Por otro lado, y contrario a la voluntad de cambio mostrada en los ámbitos mencionados, el actual mandatario estadunidense parece empeñado en dar continuidad a algunas de las políticas más nefastas que le fueron heredadas por su antecesor, como lo muestran sus posturas en torno a las invasiones en Irak y Afganistán, y su empecinamiento por perpetuar la presencia de marines en el primer país y por incrementarla en el segundo. Significativamente, la noticia del galardón otorgado a Obama se dio a conocer a pocos días de que la coalición militar ocupante en Afganistán, encabezada por Estados Unidos, pidió el desplazamiento de 40 mil elementos adicionales en la nación centroasiática, donde Washington parece enfilarse a una derrota mayúscula en los terrenos político, militar y económico, como la que ha venido experimentando en Irak en los pasados seis años.
En lo que toca a América Latina –región que tiene un lugar marginal en la agenda diplomática del actual gobierno estadunidense–, la distinción de Obama con el Nobel de la Paz reviste un carácter inconsistente a la luz de la tibieza con que su administración se ha conducido de cara al golpe de Estado que se desarrolla en Honduras; el apoyo otorgado a la operación de bases militares estadunidenses en territorio colombiano; el respaldo a la desastrosa guerra contra la delincuencia organizada que tiene lugar en México y la decisión reciente de ratificar el embargo que Washington mantiene desde hace casi medio siglo en contra de Cuba.
Con los señalamientos anteriores no se intenta menoscabar la sensibilidad, la inteligencia y el espíritu multilateral del actual mandatario estadunidense, elementos que son en sí mismos motivo de reconocimiento, sobre todo tratándose del gobernante de una nación imperial.

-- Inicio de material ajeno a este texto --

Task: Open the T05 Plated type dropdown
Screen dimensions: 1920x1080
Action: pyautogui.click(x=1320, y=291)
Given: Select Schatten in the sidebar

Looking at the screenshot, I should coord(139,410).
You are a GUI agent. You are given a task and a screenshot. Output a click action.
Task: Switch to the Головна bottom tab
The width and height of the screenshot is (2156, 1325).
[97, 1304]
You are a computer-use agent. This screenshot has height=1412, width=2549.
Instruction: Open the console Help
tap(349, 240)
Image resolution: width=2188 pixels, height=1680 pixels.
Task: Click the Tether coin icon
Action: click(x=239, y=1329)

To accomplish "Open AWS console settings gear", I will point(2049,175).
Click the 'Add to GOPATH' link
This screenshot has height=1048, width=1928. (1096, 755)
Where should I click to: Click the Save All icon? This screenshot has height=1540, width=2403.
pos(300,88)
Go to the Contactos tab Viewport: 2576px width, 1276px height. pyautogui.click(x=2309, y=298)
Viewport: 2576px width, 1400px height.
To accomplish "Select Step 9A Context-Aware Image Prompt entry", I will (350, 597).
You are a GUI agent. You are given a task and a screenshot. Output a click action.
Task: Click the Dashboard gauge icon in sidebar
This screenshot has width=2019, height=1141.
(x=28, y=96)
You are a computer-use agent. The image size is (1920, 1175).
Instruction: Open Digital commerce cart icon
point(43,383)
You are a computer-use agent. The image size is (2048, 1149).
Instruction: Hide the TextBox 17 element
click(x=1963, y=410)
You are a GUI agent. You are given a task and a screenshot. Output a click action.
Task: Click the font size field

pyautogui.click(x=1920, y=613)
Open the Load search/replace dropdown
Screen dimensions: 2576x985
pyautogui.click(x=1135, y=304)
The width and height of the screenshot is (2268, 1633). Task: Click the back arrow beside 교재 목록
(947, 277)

Pero es claro que, en los pasados nueve meses, Barack Obama se ha mostrado dispuesto a ceder ante las presiones que surgen desde el interior de su propio gabinete, así como de los halcones de Washington y de los integrantes del complejo militar-industrial estadunidense, sector –este último– que ejerce un enorme poder de facto en el ámbito de la política interna y que genera en buena medida los impulsos hegemónicos y colonialistas de la nación vecina a escala internacional.
En ese sentido, la principal virtud que pudiera encarnar el premio otorgado ayer a Obama es que pudiera servir como estímulo para que el mandatario supere presiones e inercias nefastas, y avance en los cambios que se requieren para construir un mundo más justo y pacífico. Sólo entonces podrá decirse que Obama es merecedor de dicho reconocimiento.